3.   Oil the bottom and sides of a 10-inch round metal cake pan with a drip of olive oil and put the ball of dough into it to rest. Cover with a clean dish towel and let sit in a warm, draft-free place (e.g., a turned-off oven) for about 1 hour, or until it has doubled in volume. While the dough rises, tear the escarole into small pieces and dress with the remaining olive oil, and salt and pepper, to taste. Set aside.

4.   When the dough has doubled in size, gently pat it out until it reaches the sides of the pan and is uniformly ½-inch thick.

5.   Preheat the oven to 375 degrees.

6.   Distribute the anchovies over the dough and top with 2/3 of the cubed cheese. Pile the dressed escarole onto the cheese and top with the cubed tomatoes. Let the pizza sit at room temperature, covered with a linen towel, for 20 minutes.

7.   Bake the pizza for 30 minutes. Remove the pan from the oven and sprinkle the remaining cubes of cheese over the pizza. Return the pan to the oven and bake for another 15 minutes. The top layer of the cheese and escarole should be golden-brown (some edges of the escarole may even be a little singed). Take the pan from the oven. Using an offset spatula and some elbow grease, check to see how the bottom crust is browning. If it looks a little pale, put the pan back in the lower third of the oven and bake for an additional 15 minutes (tent with aluminum foil if you’d like to keep the escarole from getting any darker.

8.   Remove the pan from the oven and let it cool for a few minutes, then carefully pull the pizza out of the pan using the offset spatula. Slice and serve immediately.

*I used the dough hook and the stand mixer to knead the dough until it reached the desired consistency.

** Do not substitute mozzarella, as it is too wet and will make the pizza soggy.

(Reprinted from "My Berlin Kitchen" by Luisa Weiss, Viking.) 

Quick, Basic Pizza Dough

The base for your pizza can be anything — tortillas, a slab of puff pastry, English muffins, pitas, naan or other flatbreads. It can also be a fast and easy dough, as with the recipe below.
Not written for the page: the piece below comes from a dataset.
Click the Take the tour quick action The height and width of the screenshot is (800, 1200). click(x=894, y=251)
3 cups   all-purpose or bread flour

1 ½ teaspoons  salt

1 teaspoon instant yeast

1 tablespoon  olive oil

1 ¼ cups  water at room temperature

1.   Combine the flour, salt and yeast in a large bowl.
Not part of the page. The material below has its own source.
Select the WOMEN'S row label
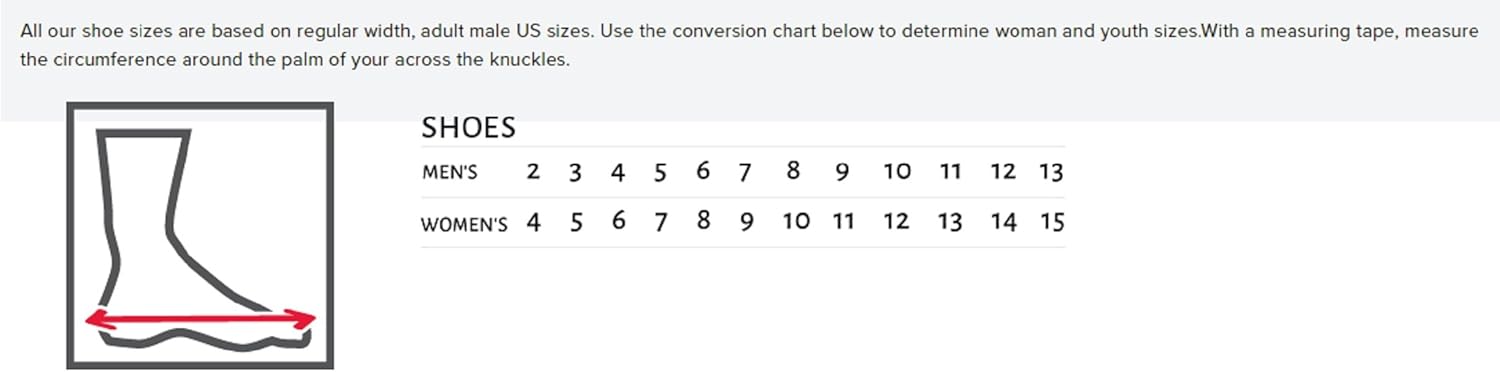 [x=464, y=224]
2.   Using your hands, mix in the olive oil, crumbling the dough until it’s sandy in texture.

3.   Add the water and continue hand mixing until the dough comes together.
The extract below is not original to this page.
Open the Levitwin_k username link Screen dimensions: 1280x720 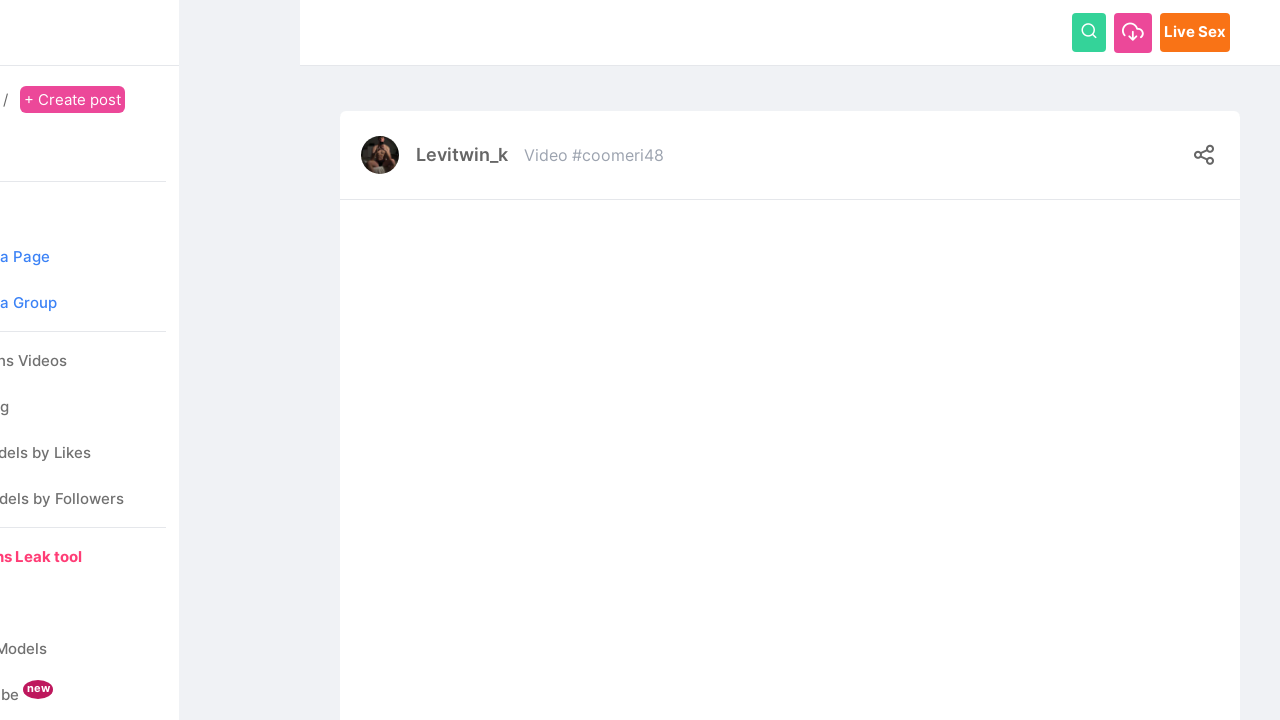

4.   Knead the dough by hand — or with the dough hook in a stand mixer — for 5 to 7 minutes until it forms a smooth ball. The dough will be fairly wet.

5.   Add a small amount of olive oil to a bowl. Add the dough to the bowl and turn it to coat with the oil. Cover with plastic wrap and let rest in a warm, draft-free place for 1 ½ to 3 hours, or until doubled in size.

6.   Shape into pizzas and top as desired. Any unused dough will keep for several days under refrigeration. Makes 4 personal pizzas.

This is a pizza for sourdough bakers who love the extra flavor and texture that kamut, an ancient grain, provides. It takes some advance time, but not a lot of effort. Top the dough as you’d like. This version features crumbled, pre-cooked chorizo, chiles, heritage tomatoes, local mozzarella, fresh basil and garlic oil. It was baked on a traditional pizza pan.

Sourdough Kamut Pizza

Yield: 2 large or 3 small pizzas

100 grams   kamut flour

400 grams    00 pizza flour

300 grams   lukewarm water

10 grams  salt

100 grams  sourdough starter

 Olive oil for coating the proofing container

1.   Combine all ingredients in the bowl of a stand mixer. Using the dough hook, knead for about 10 minutes.

2.   Gather up the dough and place in a lightly oiled container, turning the dough ball over to coat it. Cover the container and let it rest at room temperature for about 2 hours.

3.   Refrigerate, covered, overnight.

4.   Remove dough from fridge in the morning and let rest, loosely covered, all day until ready to use for dinner.

5.   Divide and shape.

6.   Top as desired and bake at 500 degrees on a baking stone, if possible.